┌──

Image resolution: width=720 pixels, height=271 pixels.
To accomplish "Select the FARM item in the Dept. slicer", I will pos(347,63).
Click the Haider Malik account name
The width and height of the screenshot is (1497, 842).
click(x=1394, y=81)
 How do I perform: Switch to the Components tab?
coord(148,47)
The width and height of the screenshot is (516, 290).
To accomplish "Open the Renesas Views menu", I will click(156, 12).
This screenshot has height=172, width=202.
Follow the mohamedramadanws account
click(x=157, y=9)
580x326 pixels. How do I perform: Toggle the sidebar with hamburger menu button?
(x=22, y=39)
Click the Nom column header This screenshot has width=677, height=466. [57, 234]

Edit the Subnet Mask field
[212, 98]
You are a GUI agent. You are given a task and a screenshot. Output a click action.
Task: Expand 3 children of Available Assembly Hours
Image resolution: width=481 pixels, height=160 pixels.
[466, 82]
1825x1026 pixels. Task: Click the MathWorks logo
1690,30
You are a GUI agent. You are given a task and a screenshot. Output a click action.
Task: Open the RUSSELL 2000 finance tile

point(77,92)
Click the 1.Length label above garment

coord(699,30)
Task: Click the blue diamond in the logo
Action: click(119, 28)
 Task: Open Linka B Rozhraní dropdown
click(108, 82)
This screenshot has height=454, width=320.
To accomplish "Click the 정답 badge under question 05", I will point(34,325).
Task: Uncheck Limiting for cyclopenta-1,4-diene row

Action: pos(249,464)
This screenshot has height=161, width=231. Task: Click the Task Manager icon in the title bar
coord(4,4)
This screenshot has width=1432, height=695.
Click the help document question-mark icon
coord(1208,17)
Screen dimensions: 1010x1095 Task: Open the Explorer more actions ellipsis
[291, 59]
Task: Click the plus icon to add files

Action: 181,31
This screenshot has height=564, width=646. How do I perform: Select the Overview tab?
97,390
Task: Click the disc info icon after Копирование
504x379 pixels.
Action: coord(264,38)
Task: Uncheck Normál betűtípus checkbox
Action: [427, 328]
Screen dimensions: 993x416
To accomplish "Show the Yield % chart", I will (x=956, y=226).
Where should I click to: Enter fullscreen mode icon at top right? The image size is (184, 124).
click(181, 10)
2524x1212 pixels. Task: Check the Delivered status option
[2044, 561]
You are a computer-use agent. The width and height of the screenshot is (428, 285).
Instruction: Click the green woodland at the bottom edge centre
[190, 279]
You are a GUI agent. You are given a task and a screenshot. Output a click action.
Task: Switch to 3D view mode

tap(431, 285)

└──

-- PROBLEM STATEMENT --
Reproduce the records above verbatim, beginning with the line that contains "This screenshot has height=564, width=646." and continuing through the line that contains "click(181, 10)".

-- EXERCISE SOLUTION --
This screenshot has height=564, width=646. How do I perform: Select the Overview tab?
97,390
Task: Click the disc info icon after Копирование
504x379 pixels.
Action: coord(264,38)
Task: Uncheck Normál betűtípus checkbox
Action: [427, 328]
Screen dimensions: 993x416
To accomplish "Show the Yield % chart", I will (x=956, y=226).
Where should I click to: Enter fullscreen mode icon at top right? The image size is (184, 124).
click(181, 10)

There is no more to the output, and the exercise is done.